Organizations are working on a multitude of initiatives to prepare for greater contractual risk for population management, while also moving toward value-based care initiatives. In this new era of accountable healthcare, a new role, the chief integration officer, is beginning to take shape to link hospitals and providers in the care continuum.
The chief integration officer, which is going by many titles, such as the VP of population health, VP of integration, chief accountable care officer, and VP of the continuum of care, is beginning to formulate the organizational design for population health management, juggling an overwhelming number of projects in a short time frame without many dedicated team members, says Amanda Berra, practice manager, research and insights, at The Advisory Board Company, who identified this role in a recent research brief. [Click here to see an infographic further exemplifying the position.]
“I think the thing that is driving it is the growing industry commitment to a future in which providers are going to handle a lot more population-level risk,” says Berra. “Between the passage of the ACA [Accountable Care Act] , the emergence of a lot of commercial ACO contracts, the number of new Medicare programs for ACO and ACO-related demonstration projects, you definitely sense a momentum in the industry.”

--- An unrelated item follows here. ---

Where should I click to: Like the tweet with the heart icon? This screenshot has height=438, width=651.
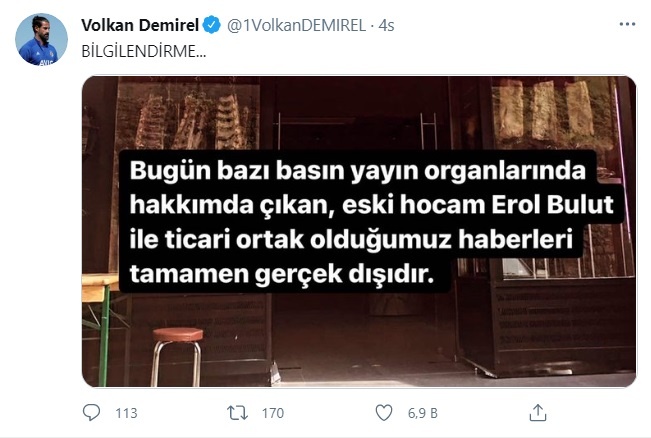384,413
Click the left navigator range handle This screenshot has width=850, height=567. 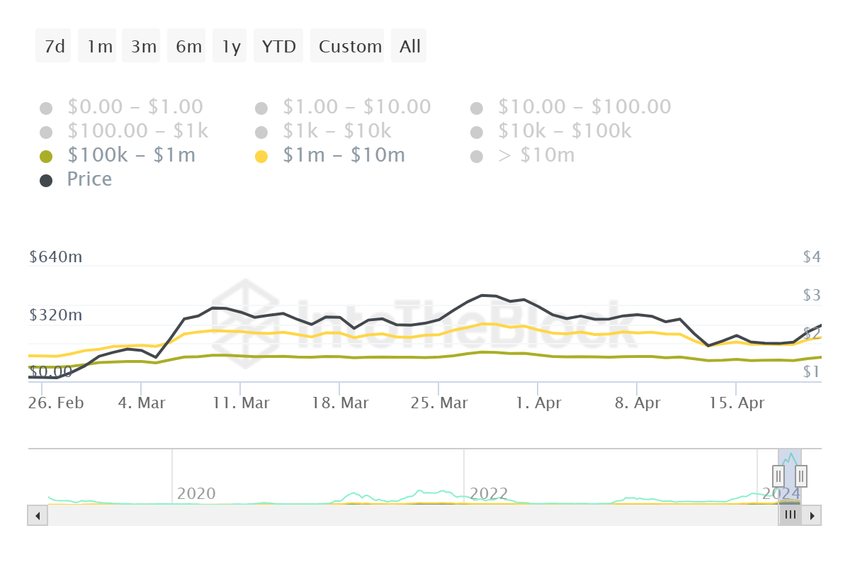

Berra says she started seeing this position emerge a year ago, and it now is beginning to proliferate as hospitals are integrating and aligning with physicians to build care management platforms that allow for risk segmentation, the ability to reach out proactively to high-risk patients, avoid preventable readmissions, and focus on chronic care management. Berra says she has been finding this chief integration officer in organizations that are committed to change.

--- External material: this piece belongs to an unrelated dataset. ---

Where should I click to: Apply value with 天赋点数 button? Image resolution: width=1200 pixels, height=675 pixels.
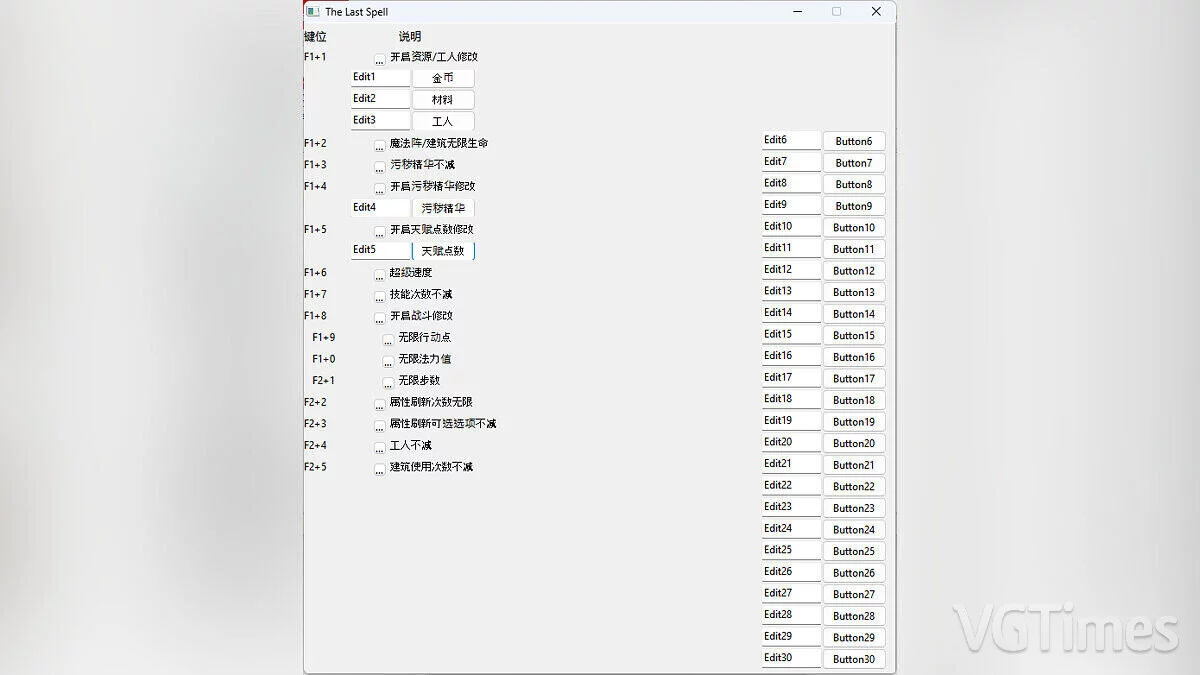(x=443, y=251)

“The more clear-cut that ambition is to become a capable population manager at a health system, the more those health systems have taken early steps,” she says.
New Role, New Responsibilities
Ellis “Mac” Knight, M.D., senior vice president of physician and clinical integration at Palmetto Health (Columbia, S.C.), and executive medical director of Palmetto Health Quality Collaborative (PHQC), has been in his integrator role for a year now. He is an internist by training, and 10 years ago transitioned to the administrative side of medicine, after getting a business degree. He’s worked in a variety of roles: vice president of medical affairs at Palmetto Health Richland, senior vice president of ambulatory services for the health system, and now the head of the PHQC.

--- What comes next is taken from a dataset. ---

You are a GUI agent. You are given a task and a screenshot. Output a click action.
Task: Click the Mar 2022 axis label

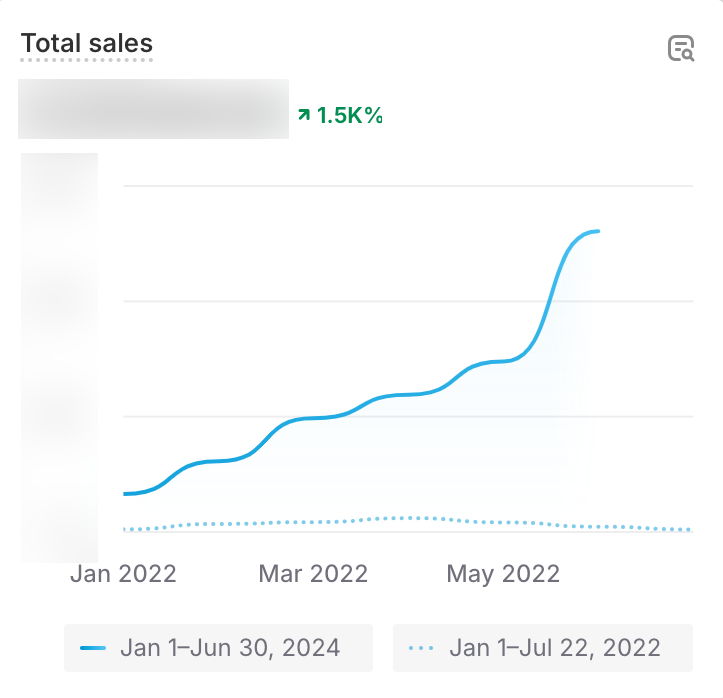(313, 574)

Knight’s clinical integration responsibilities fall into several buckets, which include overseeing the affiliation of the 1,100-member hospital medical staff; creating mechanisms for physician alignment; facilitating the creation of an accountable care organization (ACO); and negotiating for group contracting with payers.
It’s very important that each step along the way that we facilitate integration and wire and connect these physicians together, both with each other and with the hospital system,” says Knight. “Part of our strategy with the employed physician network is that we have everyone up on the same EHR.”
The health system currently has an inpatient EHR provided by the Kansas City, Mo.-based Cerner, and is currently implementing Cerner on the ambulatory side to provide connectivity. Through the PHQC, Palmetto Health’s physician-led, patient centered, independent medical ACO, a discounted Cerner EHR will be offered to non-employed physicians. Knight says that the ACO will be focusing on effectively managing certain populations like its own employee population of more than 10,000 and patients within its own zip code, which has one of the highest percentages of diabetic amputations in the country.
At Baptist Health System in Birmingham, Al., Scott Fenn is the first person in the chief integration officer role (he also holds the title of vice president), and he is responsible for inpatient and ambulatory clinical strategies and for creating the Baptist Physician Alliance Organization, which is a clinically integrated network of 400 affiliated physicians that will provide the opportunity to share data across many Baptist Health ambulatory clinics located throughout north and central Alabama, four hospitals, and aligned post-acute providers.
“[We’re] really working on collaboration with our doctors through our IT infrastructure committee, which includes the key hospital IT leadership [who envision] how the data should flow, what that looks like with the master patient index, so we can effectively know and manage those we’re going to be covering in the future,” says Fenn.